> **Article**:

______

Finally, Abex argues that even if we find it had a duty to prevent take-home asbestos exposure, we must find as a matter of law that Kesner cannot meet the burden of demonstrating proximate causation. Whatever merit this argument may have, we do not address it here. The only issue on which we granted review was whether a duty exists to prevent take-home exposure. We have no occasion to address other arguments defendants might make to defeat liability. It must be remembered that a finding of duty is not a finding of liability. To obtain a judgment, a plaintiff must prove that the defendant breached its duty of ordinary care and that the breach proximately caused the plaintiff's injury, and the defendant may assert defenses and submit contrary evidence on each of these elements. Here, Abex may argue that in light of other sources of asbestos to which Johnny may have been exposed, one cannot say with sufficient certainty that fibers carried home by his uncle were a “substantial factor” (Rutherford v. Owens-Illinois, Inc. (1997) 16 Cal.4th 953, 968) in bringing about Johnny's mesothelioma. BNSF similarly argues (with respect to the “closeness of connection” between its conduct and Lynne's injuries) that the Havers' own complaint, by alleging that Mike was exposed to asbestos in a variety of other contexts, casts doubt on the causal relationship between BNSF's use of asbestos and Lynne's mesothelioma. The possibility of other sources of exposure is a fact-specific inquiry; it does not bear on the question of duty, which must be addressed at a higher level of generality. (Cabral, supra, 51 Cal.4th at p. 772.)
The Havers and Kesner allege different primary theories of liability: premises liability (the Havers) and negligence (Kesner). BNSF argues that even if employers have a duty to prevent employees from exposing members of their household to asbestos by carrying fibers home on their clothing, property owners do not have a similar obligation with respect to workers on their premises. According to BNSF, to hold that property owners owe a duty of ordinary care to persons who have never set foot on the premises “would take the ‘premises' out of premises liability and unsettle the tort law that applies to all property owners in this state.” We disagree.

______

In the opinion, what was the only issue on which review was granted? The material after the opinion plays no part in this.

______

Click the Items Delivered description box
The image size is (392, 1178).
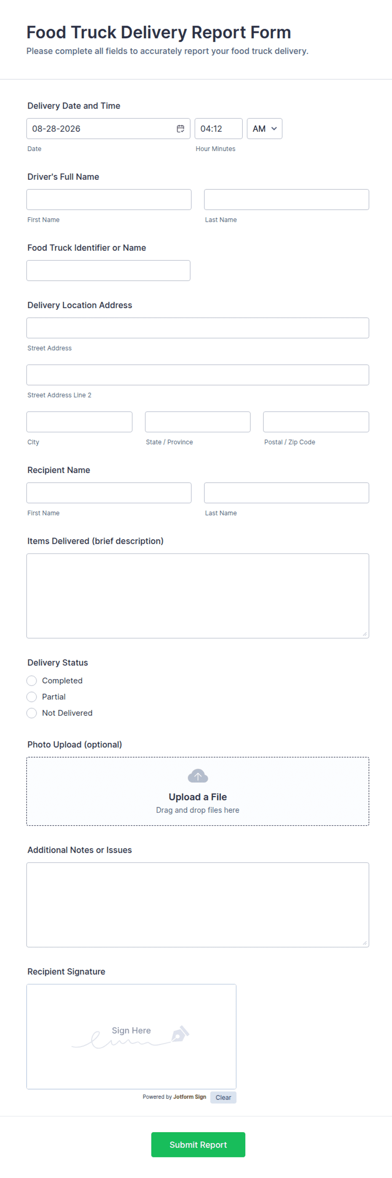[x=198, y=595]
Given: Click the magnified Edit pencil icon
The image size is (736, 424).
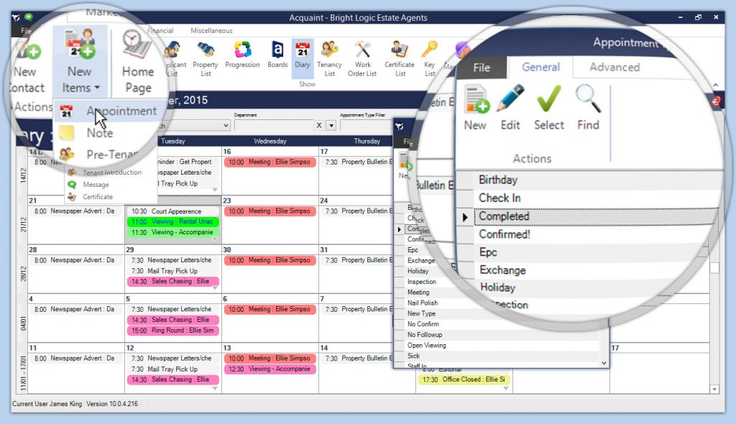Looking at the screenshot, I should click(x=510, y=108).
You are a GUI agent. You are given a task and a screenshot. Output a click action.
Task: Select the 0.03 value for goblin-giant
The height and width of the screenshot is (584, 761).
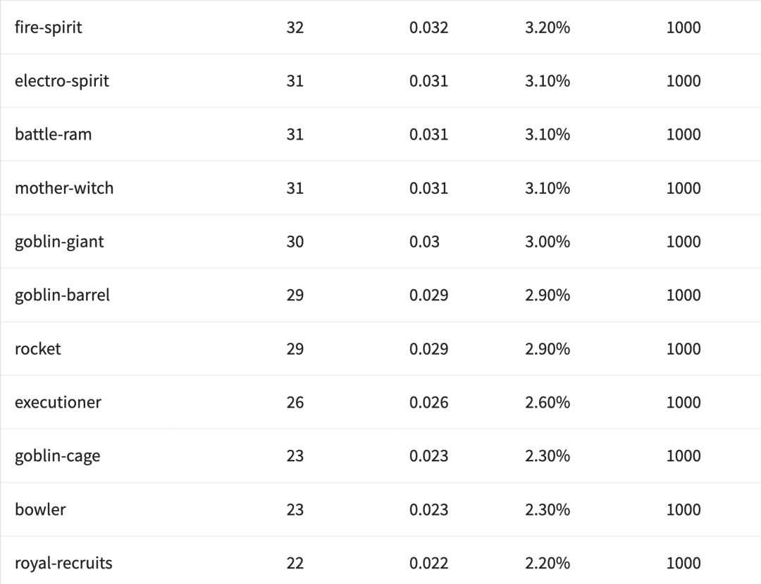click(424, 242)
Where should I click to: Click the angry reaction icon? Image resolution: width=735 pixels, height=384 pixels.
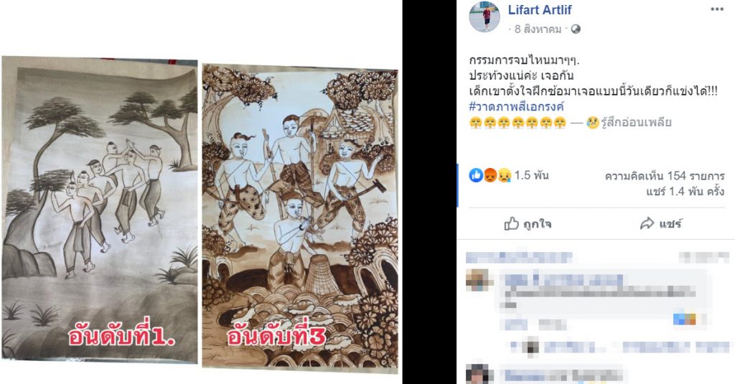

______

> **Reply**:
Whether a duty exists to prevent take-home asbestos exposure.